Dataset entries

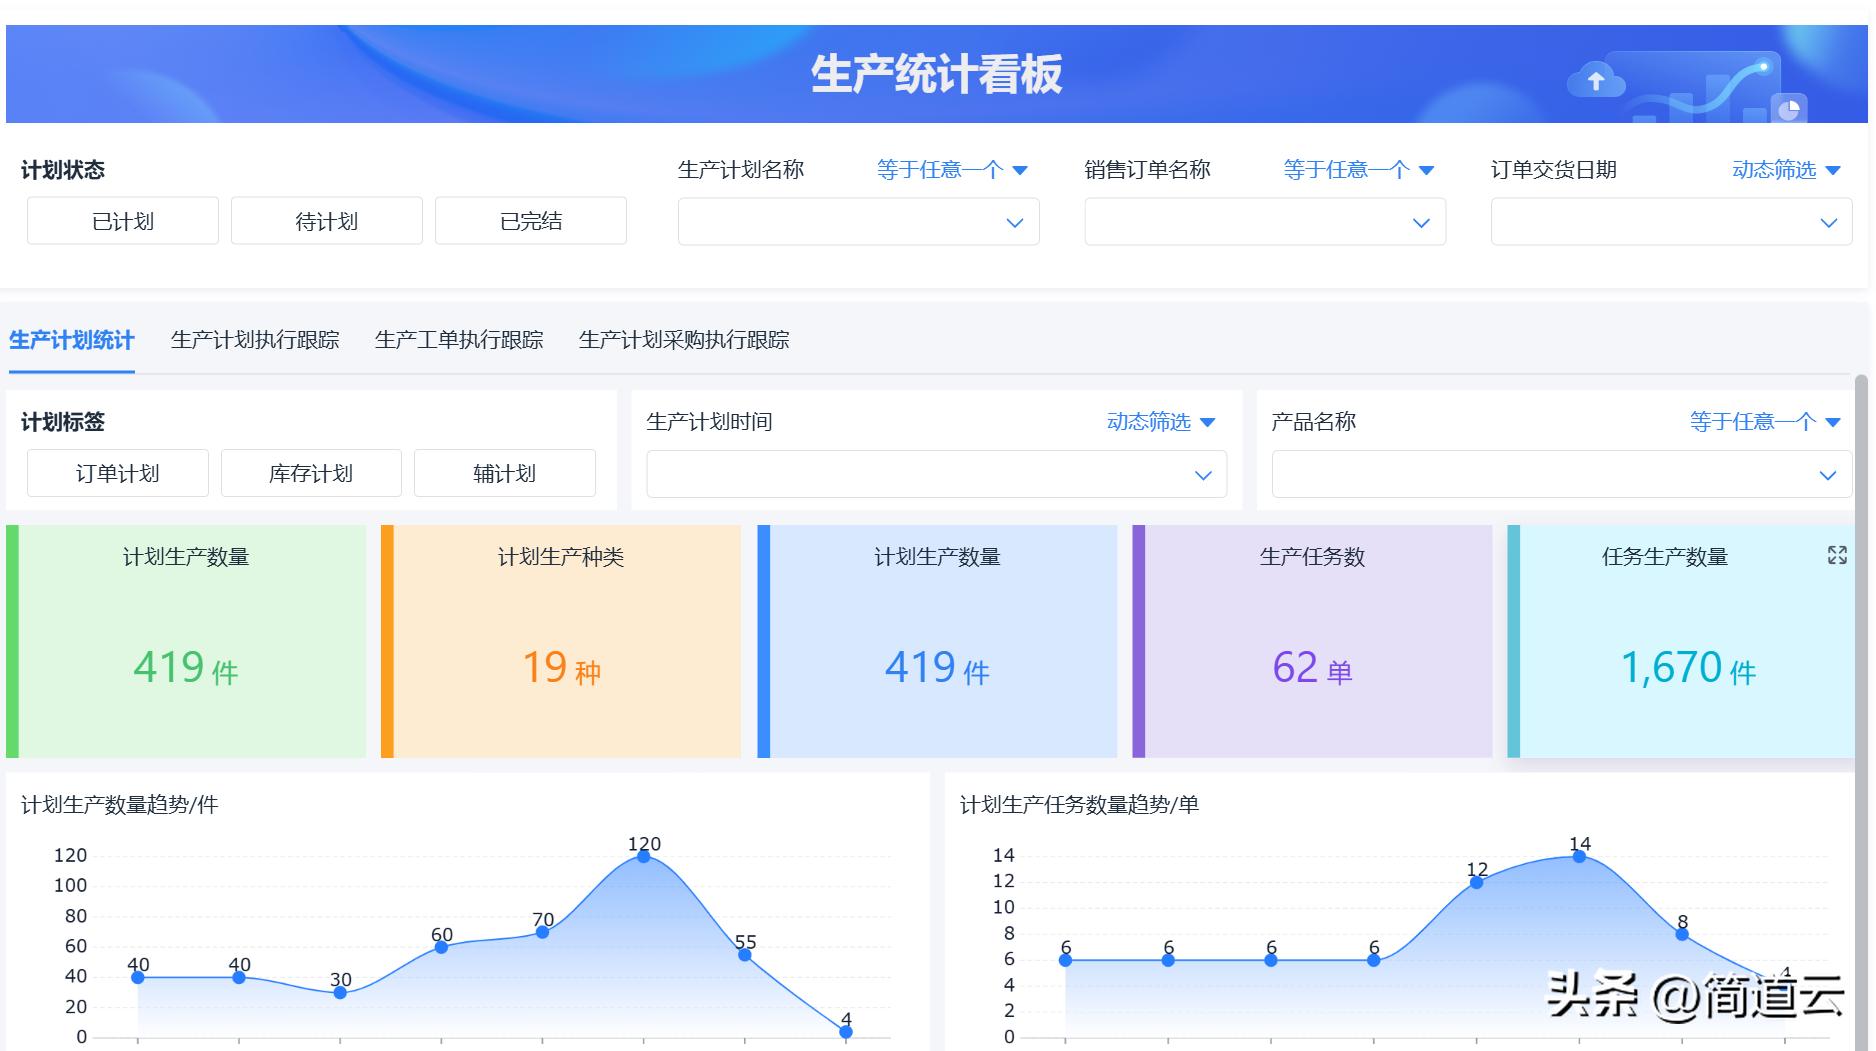Click the fullscreen expand icon on 任务生产数量 card

pyautogui.click(x=1836, y=555)
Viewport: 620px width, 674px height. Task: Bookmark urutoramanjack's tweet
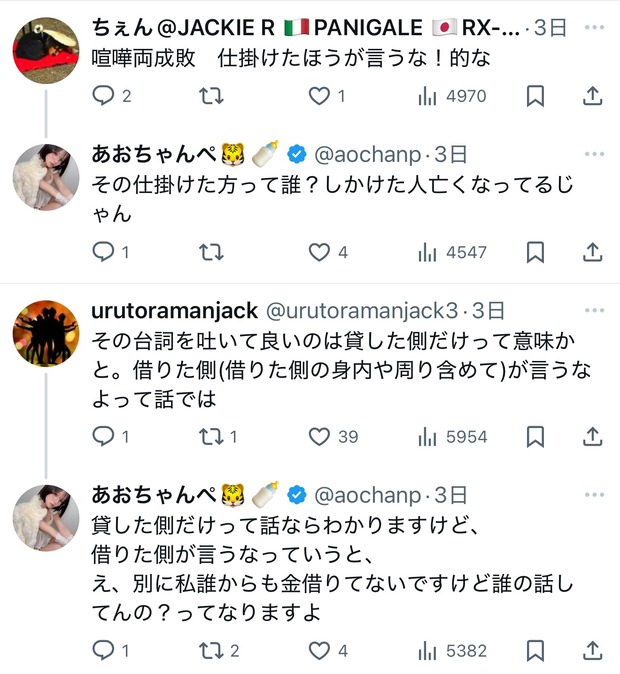coord(535,436)
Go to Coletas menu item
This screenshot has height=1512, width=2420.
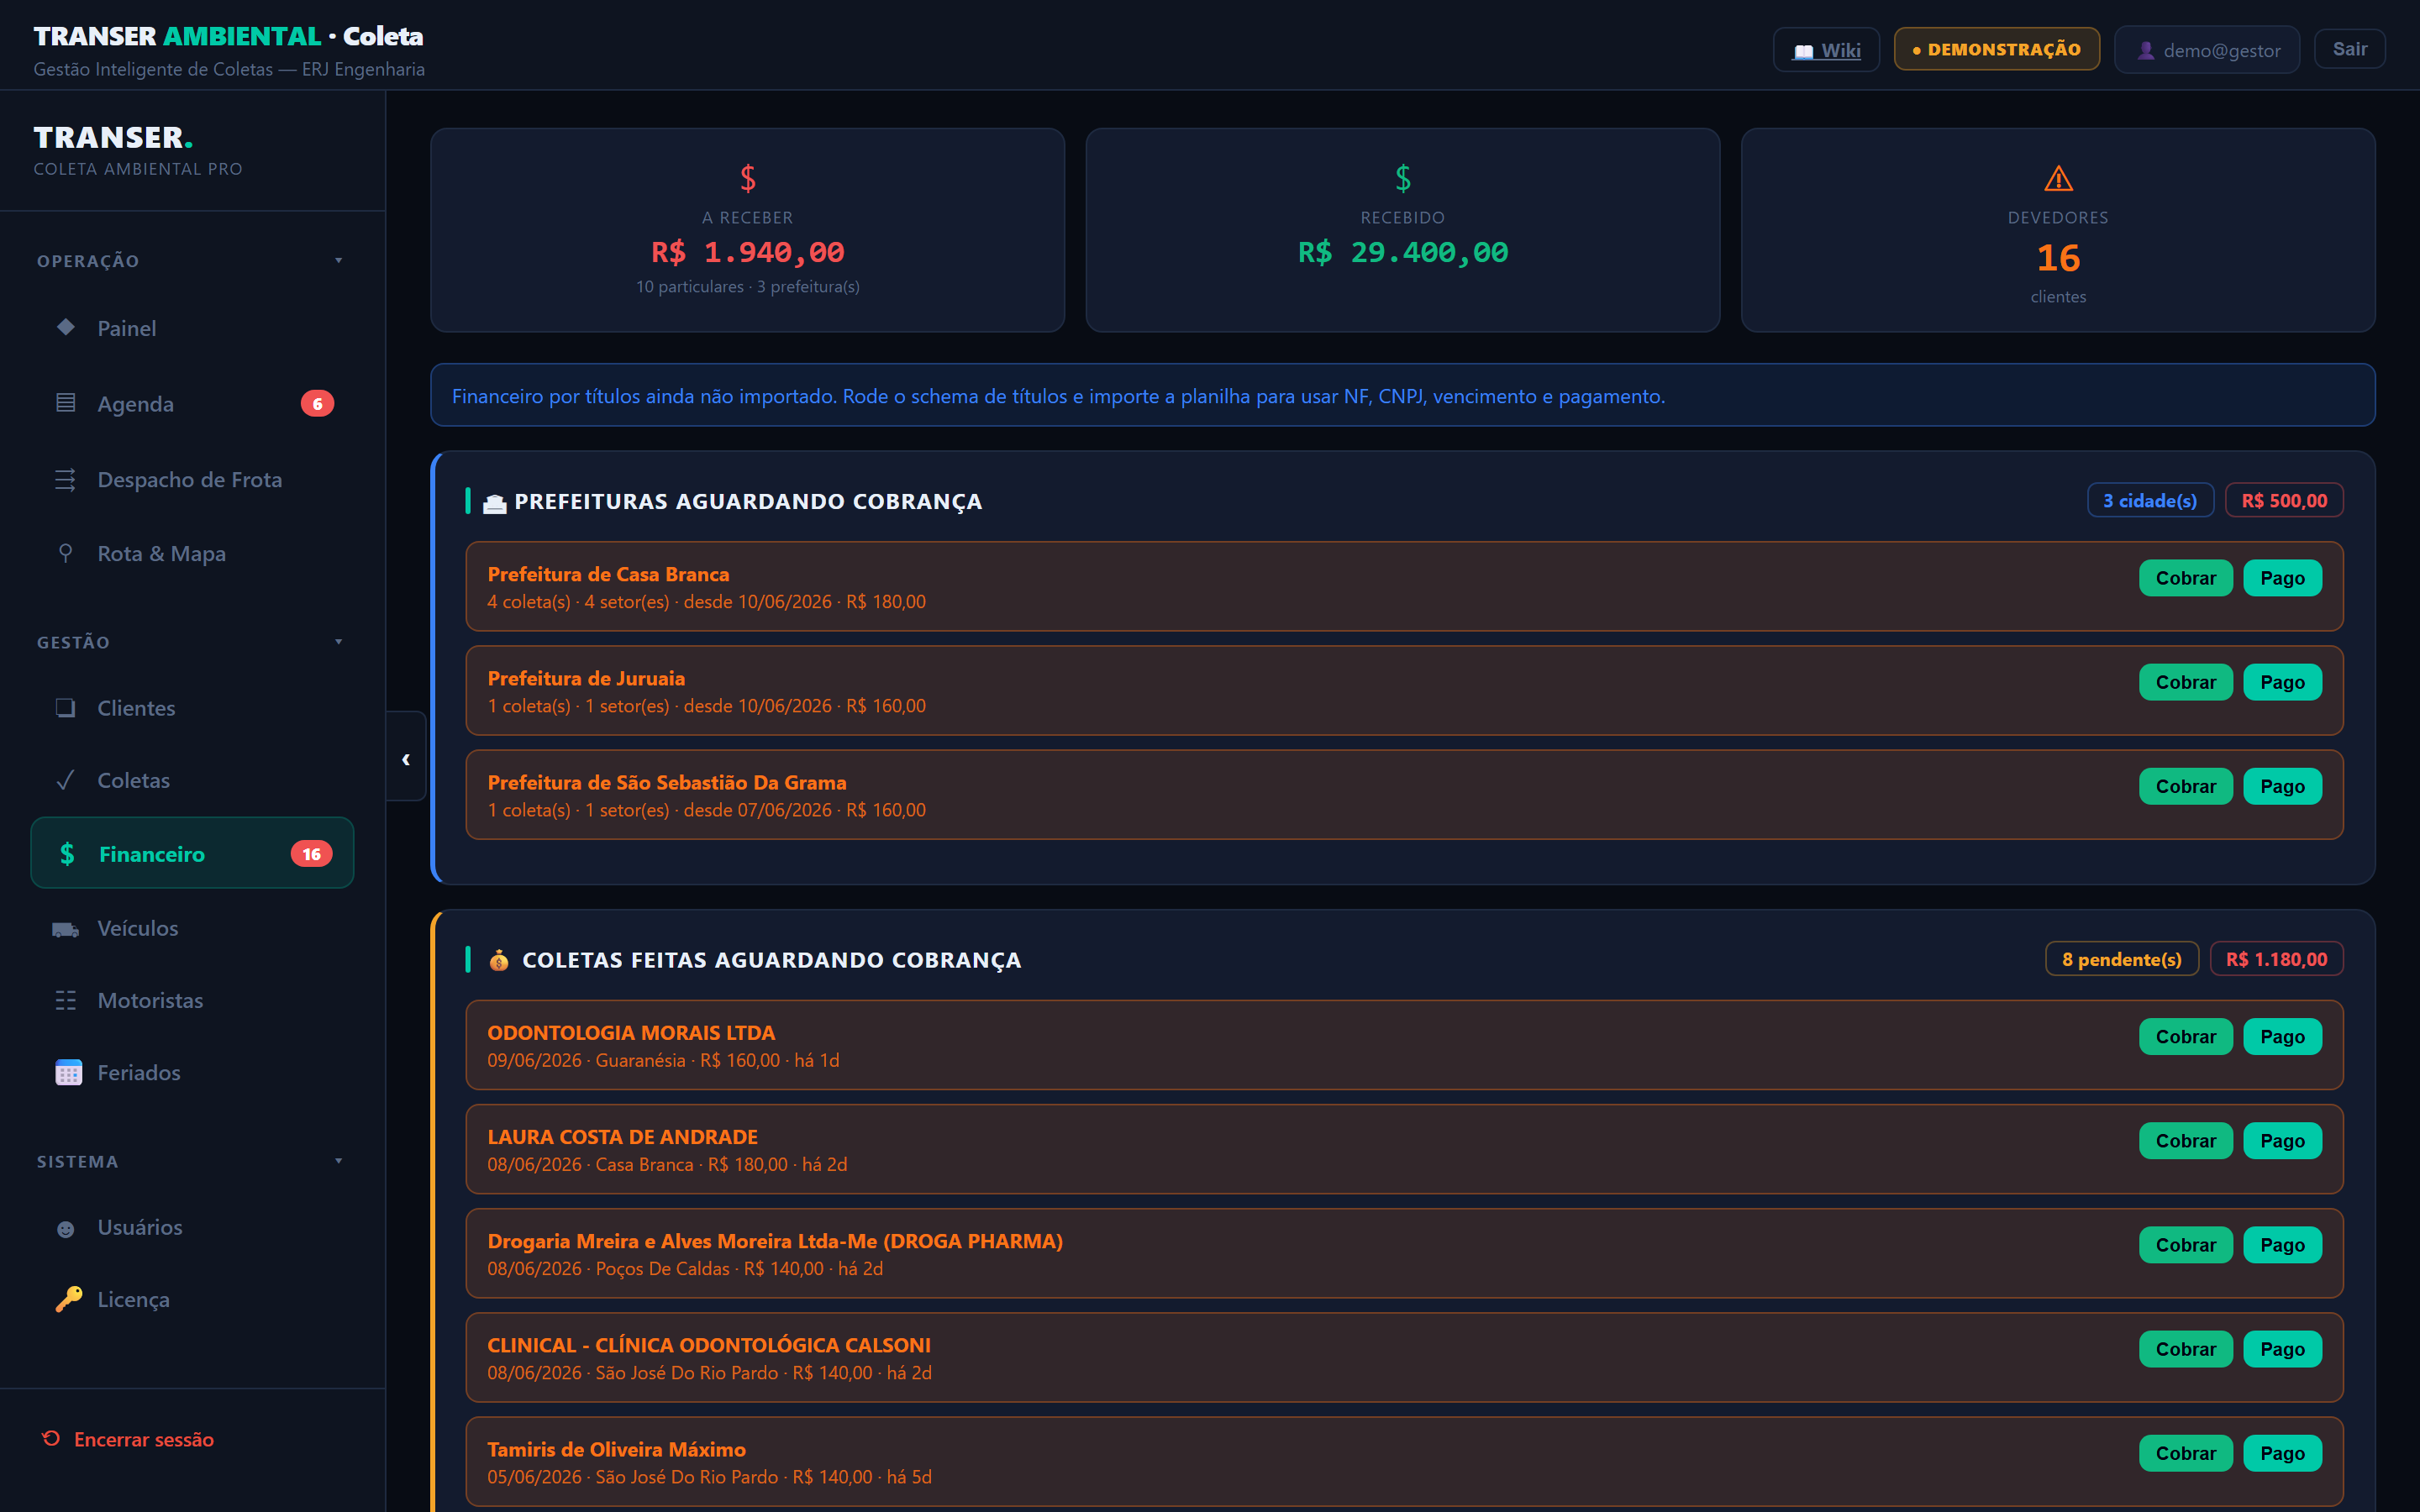pos(192,780)
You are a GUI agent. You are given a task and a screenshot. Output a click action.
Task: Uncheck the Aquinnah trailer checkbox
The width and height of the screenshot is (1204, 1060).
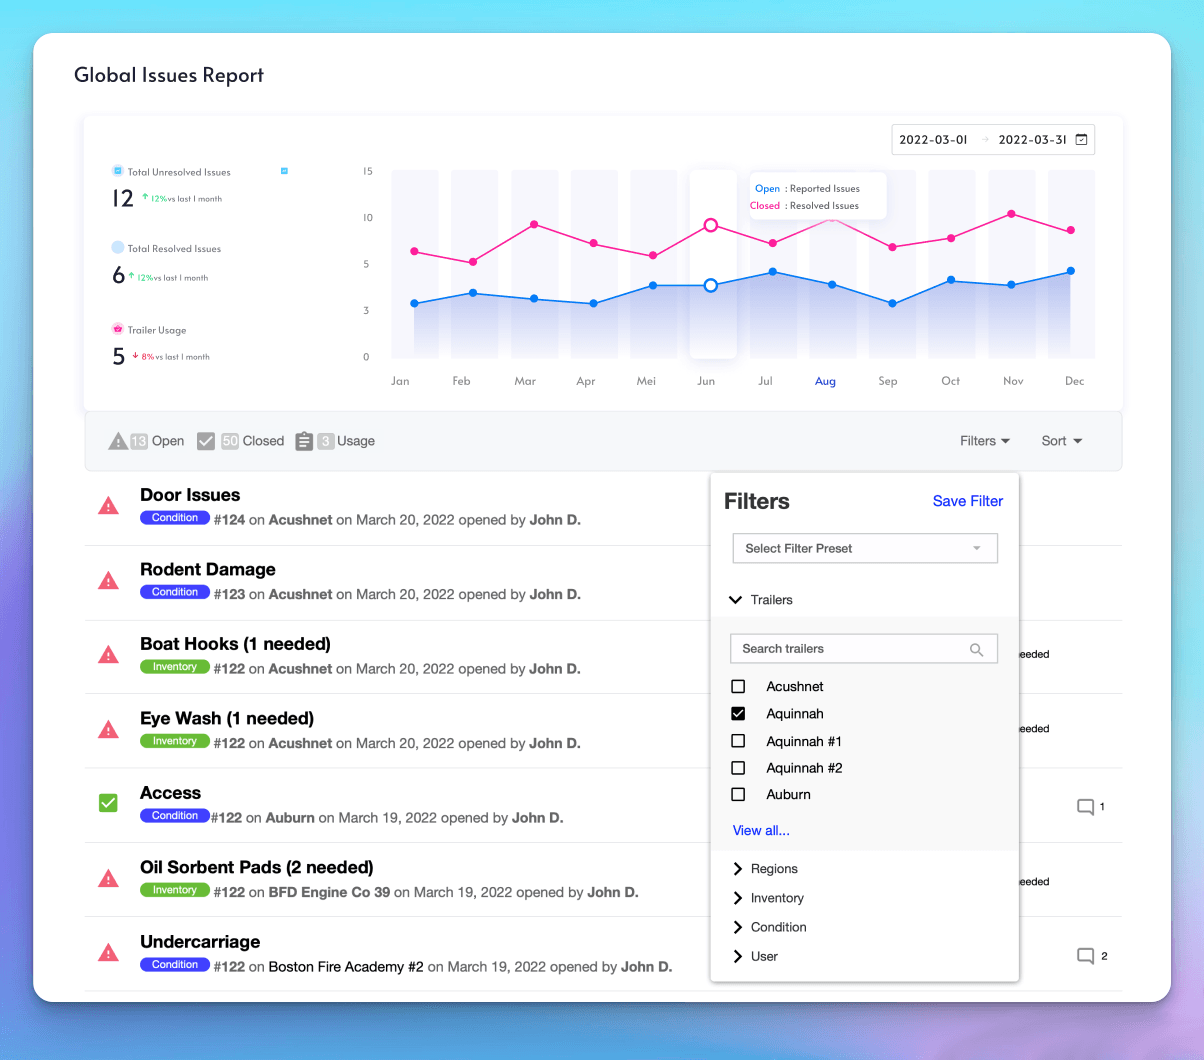click(738, 714)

EXERCISE AIM ->
When the line containing "You are a GUI" is reached, write out that line and each one after it exactly, ending with the last line of the records; pictures are not copied.

REPLY ->
You are a GUI agent. You are given a task and a screenshot. Output a click action.
Task: Uncheck the Aquinnah trailer checkbox
The width and height of the screenshot is (1204, 1060).
click(738, 714)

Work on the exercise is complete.